D'une parce que il y aura Pete Doherty et maintenant avec Miss Flim, on adore Pete Doherty !, et puis il y aura Gossip et depuis Skins, j'adore Gossip.
De deux parce que ça me rappelera mes 18 ans et la fête dans le parc du château, là où aura lieu le festival. Et j'ai besoin de bons temps en ce moment.
De trois parce que j'ai envie de faire plein de super photos, et je suis sur d'avoir mille et unes occasions d'en faire là-bas.
Non, pas de quatre.

Bon maintenant, faut que je motive les gens à venir avec moi. Sans leur payer les places. Sinon je devrais m'incruster dans le duo Antoine/Pauline.

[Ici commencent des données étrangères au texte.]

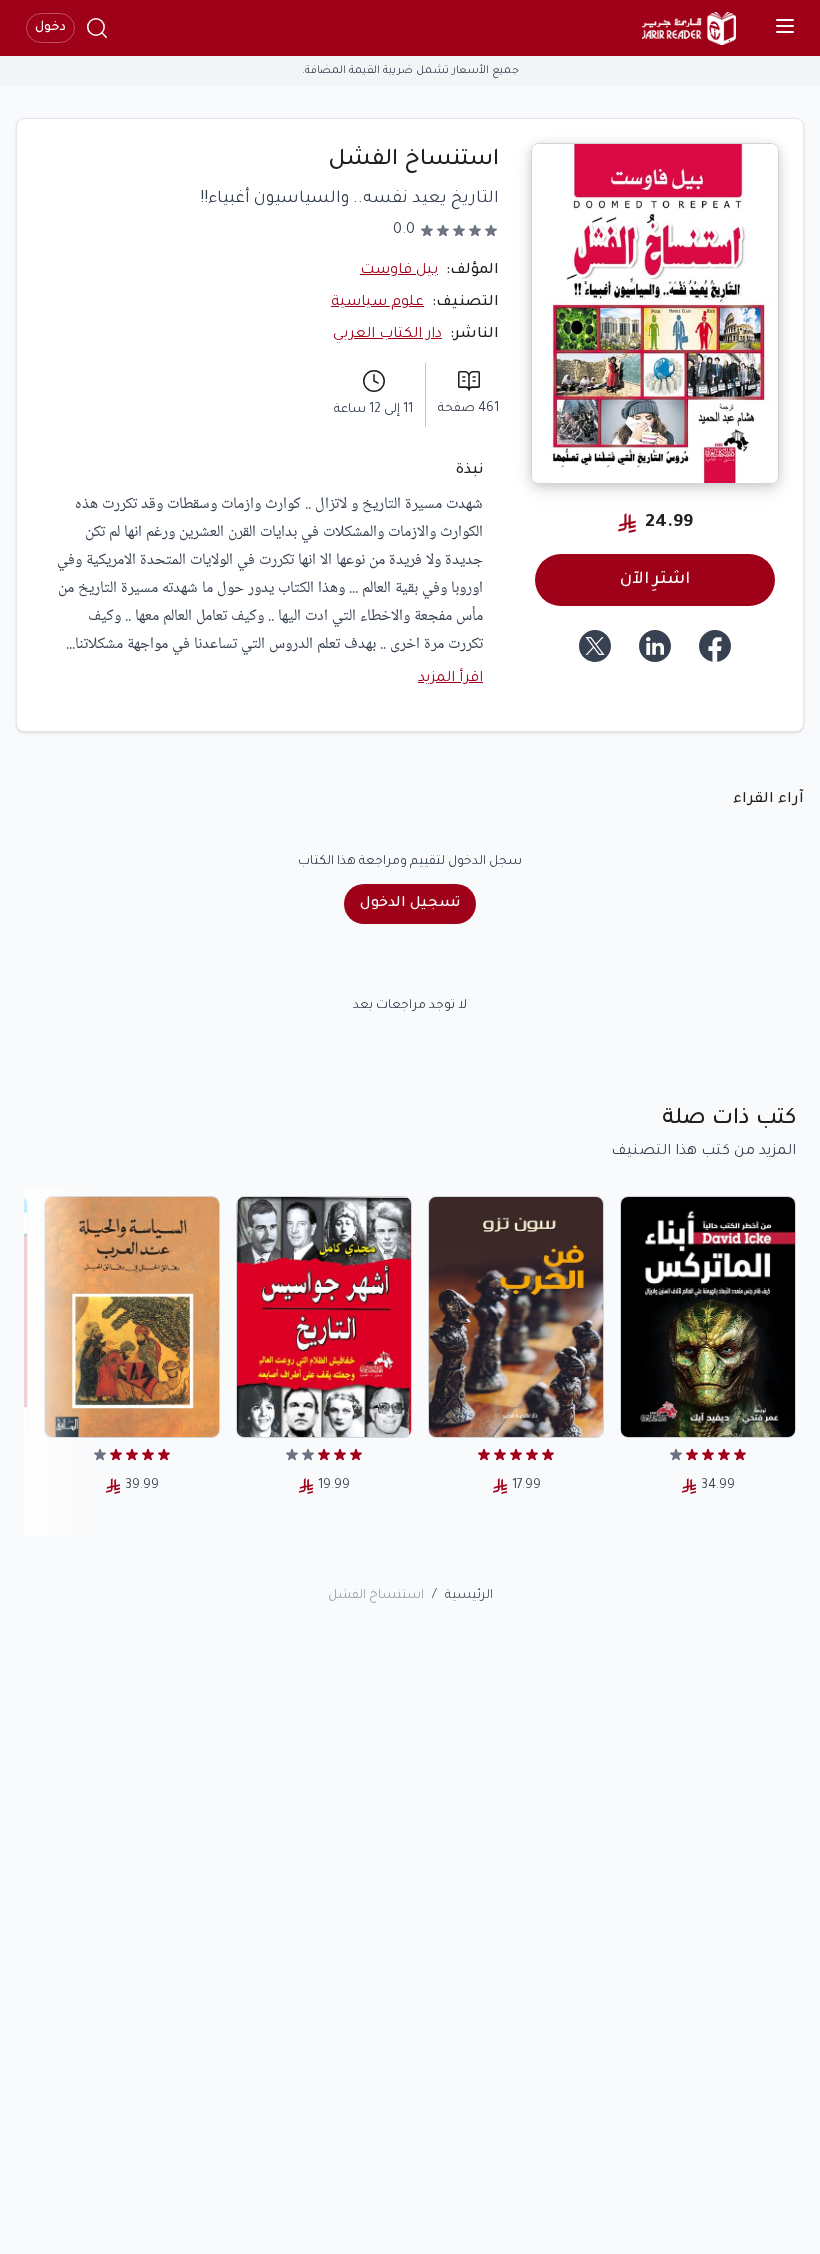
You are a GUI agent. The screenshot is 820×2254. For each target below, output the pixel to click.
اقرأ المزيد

Je suis beaucoup trop influençable. Je relisais à l'instant un vieil article de Garance (Garance Doré, ndlr) à propos de GG (Gossip Girl, ndlr) (j'adore écrire ndlr) (bon ok j'arrète.) "Plus je regarde, plus je plonge. Je m’identifie à mort. Soudain, je décide de me faire les ongles. Ça suffit les conneries. Dans mon nouveau monde, on a les ongles faits."

Yeux immenses... "Mais c'est bien sur !" De part mon taffe, je suis toujours en train de mettre mes mains sous les yeux des gens. Dans mon monde aussi, on a les ongles faits ! Du moins entretenus (peut-être que si je trouve un vernis transparent pour homme, histoire de les rendre éclatants...) (ndlr)
Du coup, et d'un air magistralement théatral, j'ai poussé tout le bordel de mon bureau pour me faire de la place devant l'ordi, et j'ai été sortir le kit de manucure de ma mère.
J'ai des ongles super jolis maintenant, je me sens propre ! Je pense que je vais lutter pour ne pas les montrer à tout le monde dans le train tout à l'heure (dans 40 minutes, ndlr) (désolé).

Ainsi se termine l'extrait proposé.